The allegations all center on Creekbaum’s five-year stint as a host of “The Chase,” a reality TV hunting show broadcast on the Sportsman Channel, said Jarrod T. Malone, his lawyer at Shumaker, Loop & Kendrick in Sarasota, Florida.
One of his UBS clients wanted to do business with a sponsor of the show, Malone explained.
The broker’s defense centered on proof that Creekbaum disclosed his show activities to UBS and his managers, and the client’s testimony that the broker was not involved in any business referral, the lawyer said.
“It was pretty much conclusively established that UBS was aware…of the disclosures, and we also got the branch manager to effectively admit that he was aware,” Malone said.
Creekbaum, who joined Wells Fargo Advisors’ “Financial Network” as an independent broker the same month he was fired by UBS, was a million-dollar producer at his former firm but has not been able to rebuild his practice to that level, the lawyer said.

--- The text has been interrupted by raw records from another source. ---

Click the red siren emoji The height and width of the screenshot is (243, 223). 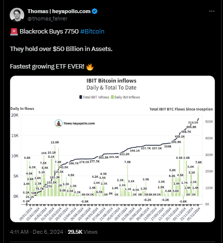pyautogui.click(x=14, y=32)
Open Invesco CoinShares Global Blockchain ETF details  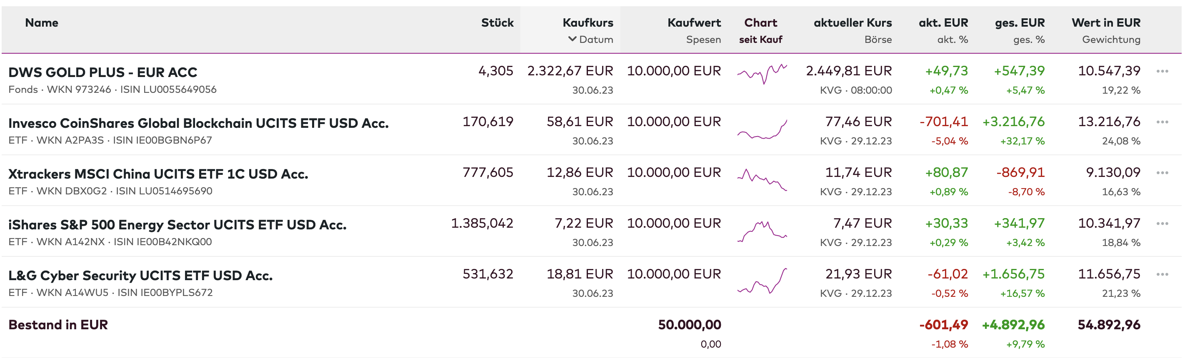198,123
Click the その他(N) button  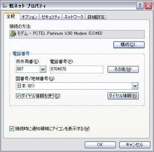(123, 69)
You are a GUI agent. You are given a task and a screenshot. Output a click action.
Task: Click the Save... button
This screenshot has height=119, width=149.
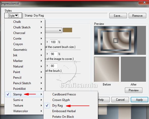click(x=118, y=15)
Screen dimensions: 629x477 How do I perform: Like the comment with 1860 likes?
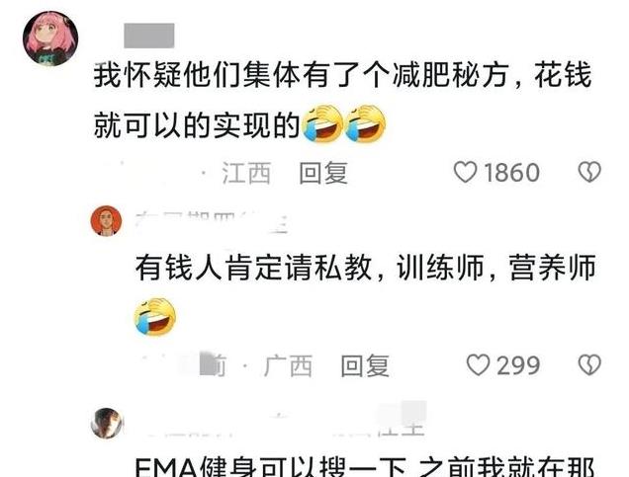click(x=465, y=173)
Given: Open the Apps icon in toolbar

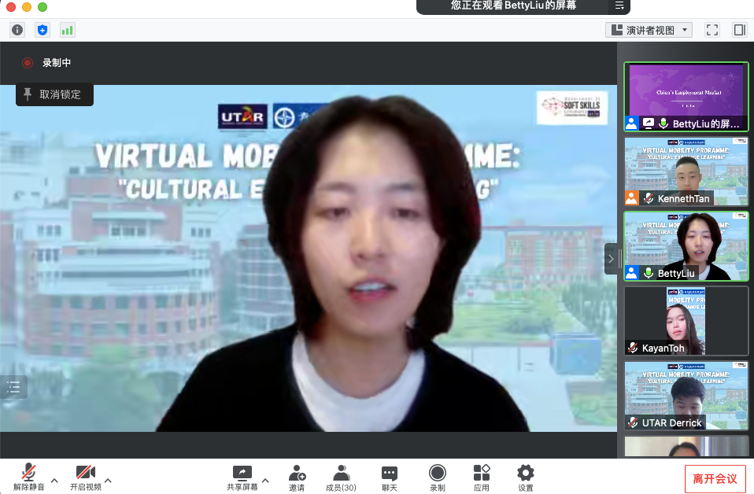Looking at the screenshot, I should 482,477.
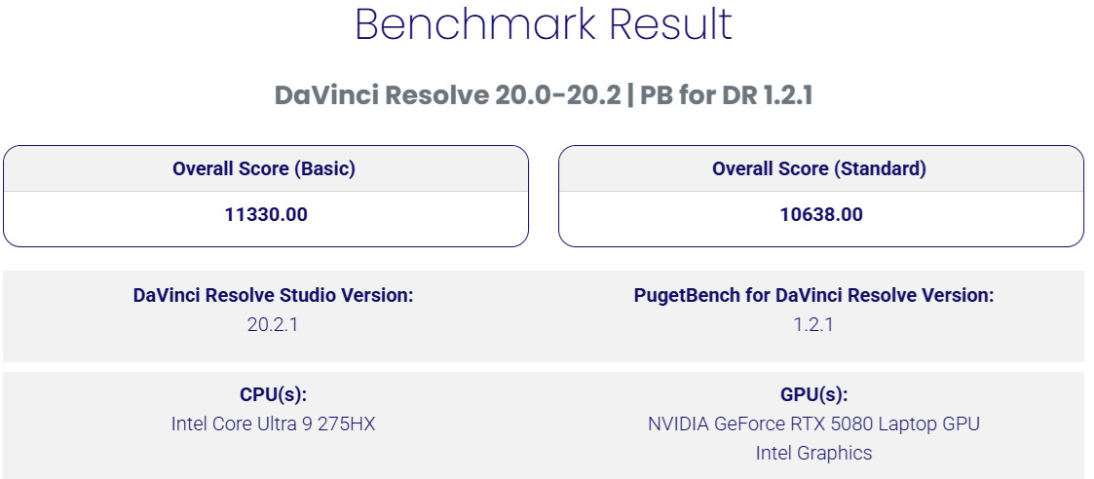Click the GPU(s) label
The width and height of the screenshot is (1094, 479).
tap(813, 395)
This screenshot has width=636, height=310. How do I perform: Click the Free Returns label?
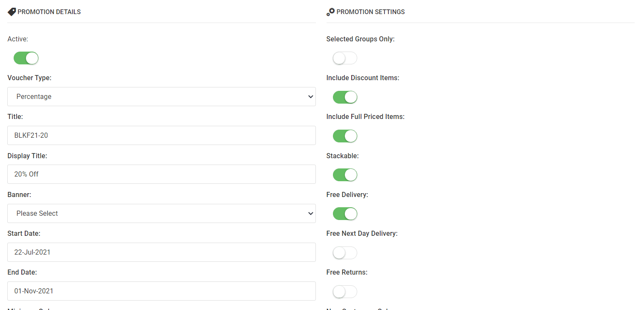tap(347, 272)
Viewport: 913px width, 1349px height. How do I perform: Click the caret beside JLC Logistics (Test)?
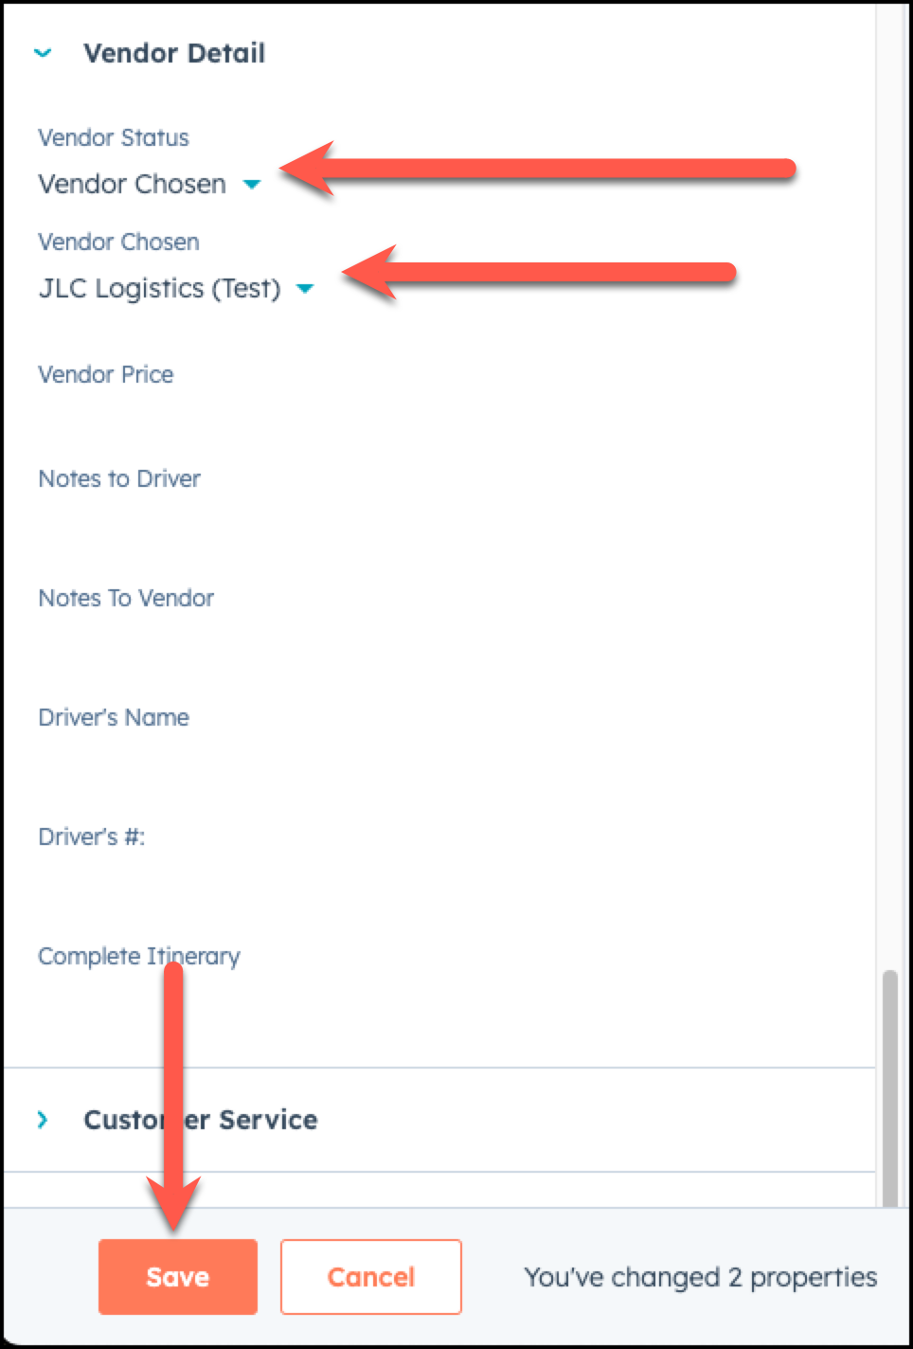305,288
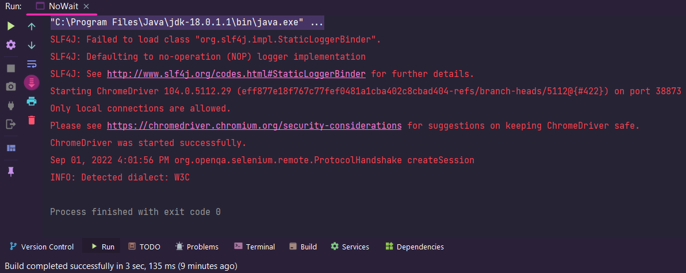The image size is (686, 273).
Task: Click the camera dump threads icon
Action: [x=11, y=87]
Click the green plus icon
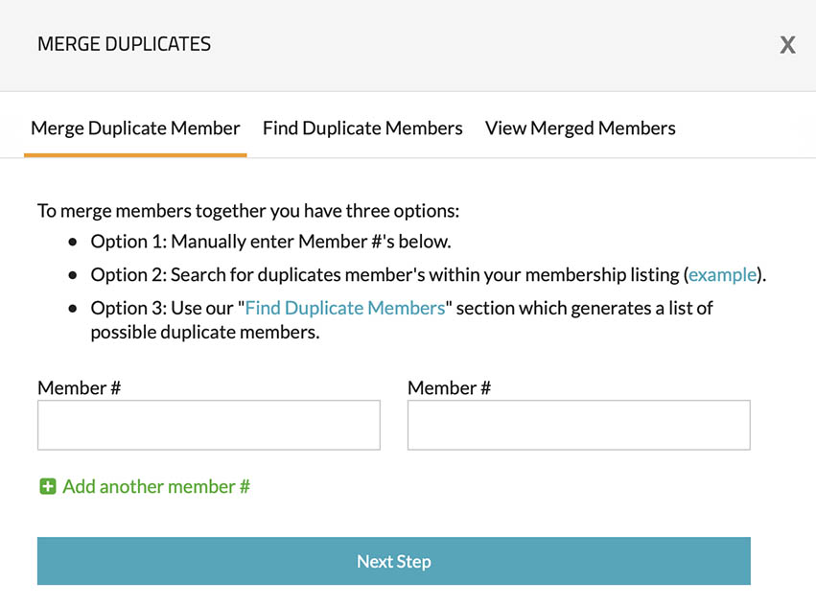The image size is (816, 605). point(47,487)
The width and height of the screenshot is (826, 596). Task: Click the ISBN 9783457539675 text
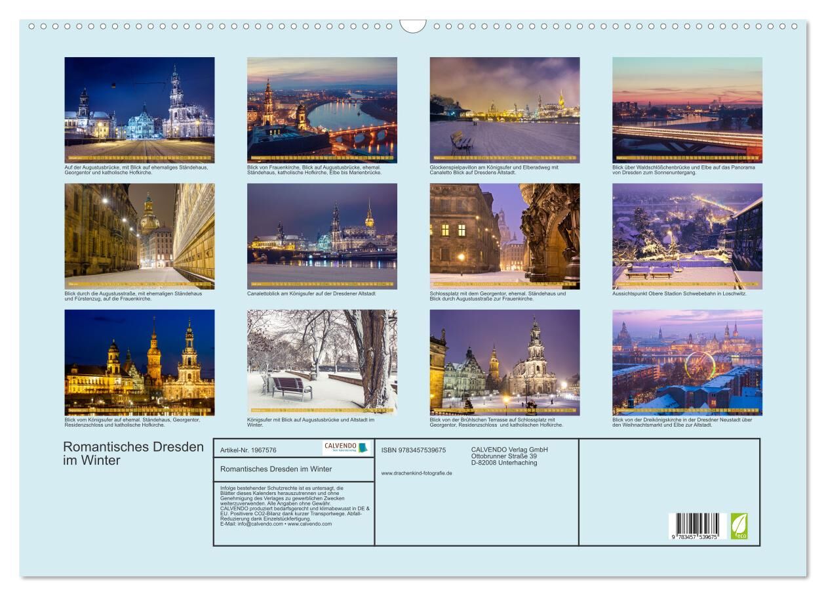click(413, 450)
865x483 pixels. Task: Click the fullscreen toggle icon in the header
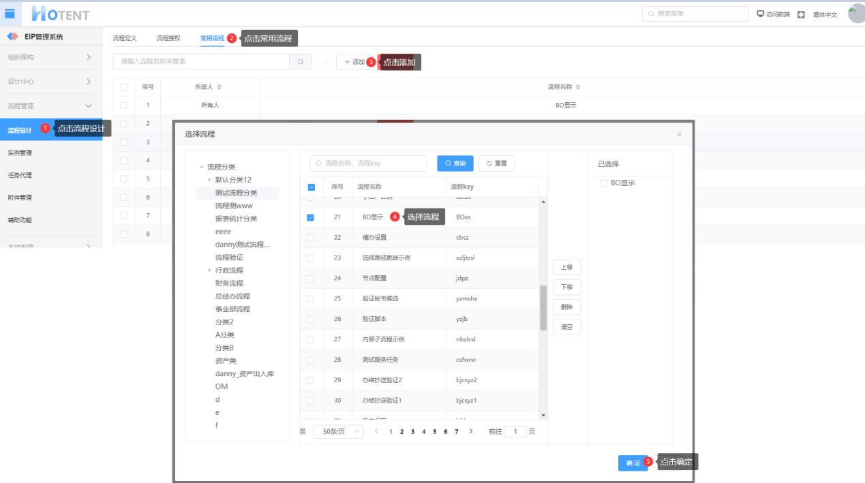[801, 14]
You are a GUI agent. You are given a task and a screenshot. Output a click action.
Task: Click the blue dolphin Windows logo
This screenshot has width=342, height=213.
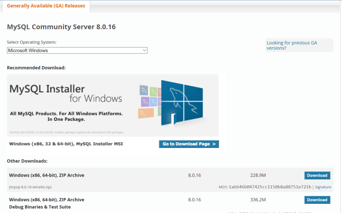[x=182, y=103]
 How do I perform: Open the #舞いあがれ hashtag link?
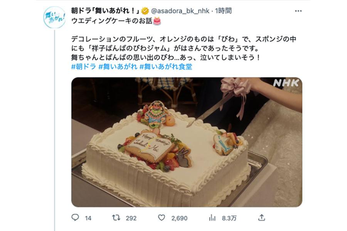(x=118, y=67)
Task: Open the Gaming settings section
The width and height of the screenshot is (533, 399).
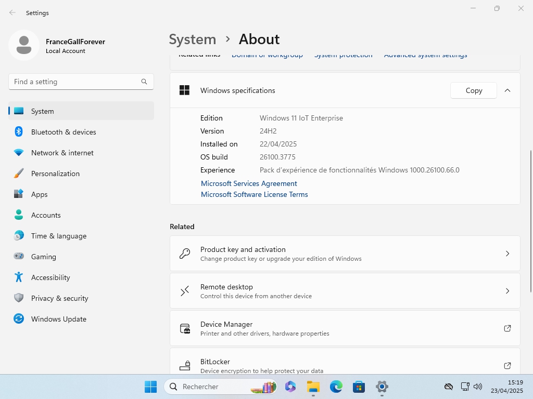Action: pyautogui.click(x=44, y=257)
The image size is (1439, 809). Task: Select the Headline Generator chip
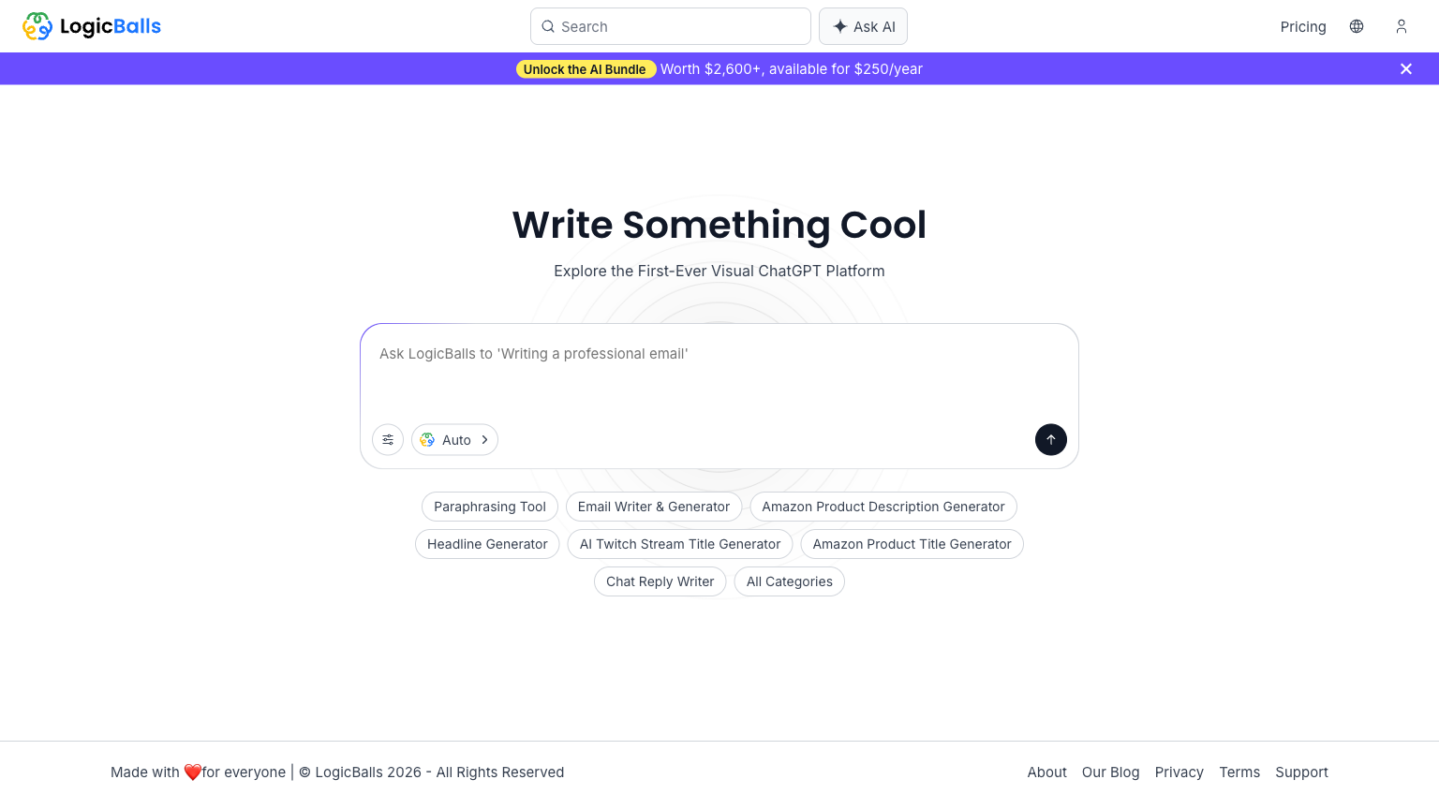[487, 544]
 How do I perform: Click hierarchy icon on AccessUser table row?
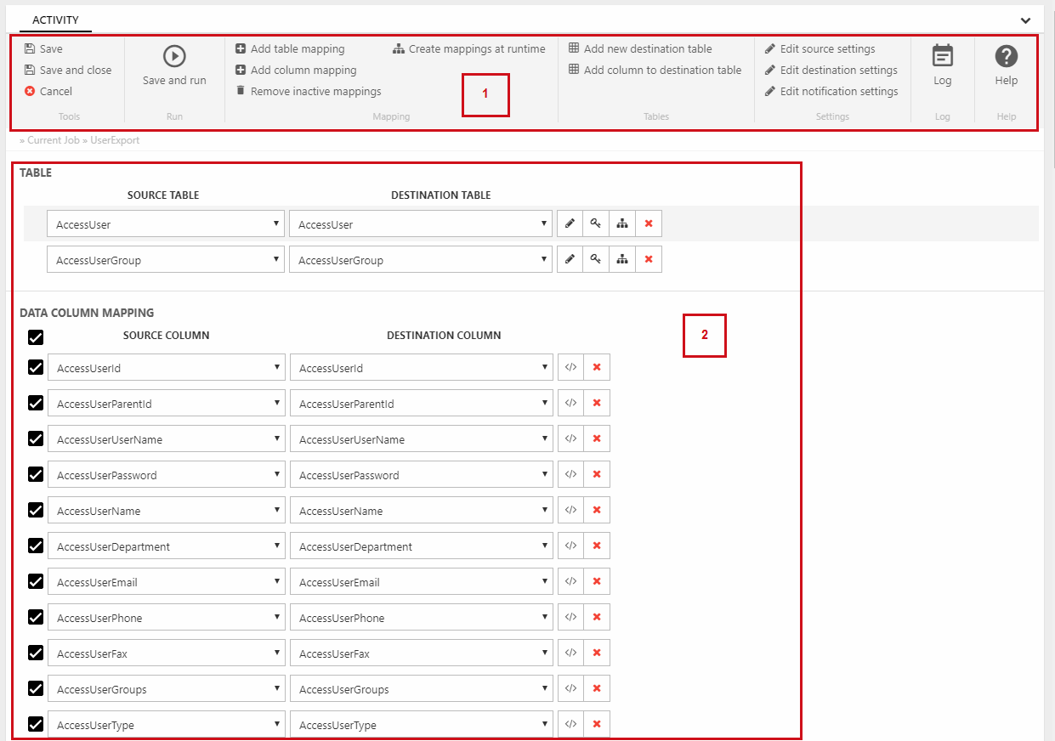pos(622,224)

The broker, who spent more than 12 years at Merrill Lynch in Birmingham before joining UBS in November 2008, did not return a call for comment. His BrokerCheck response to UBS’s discharge allegations says he has client documentation that the alleged show-related conflicts did not occur. “As this did not happen, there was nothing to disclose,” he wrote.
The arbitrators denied Creekbaum’s counterclaim for damages tied to breach of contract, defamation and wrongful termination, as well as his request for lawyers’ and other fees. They also rejected, without explanation, his request to expunge the discharge notice and UBS’s allegations about it from his regulatory and publicly available BrokerCheck record.
Malone declined to specify the damage amounts the broker had requested.
Spokespeople at UBS, which cited six promissory note agreements that Creekbaum had signed during his tenure from late 2008 to early 2015, did not respond to requests for comment on the arbitration decision.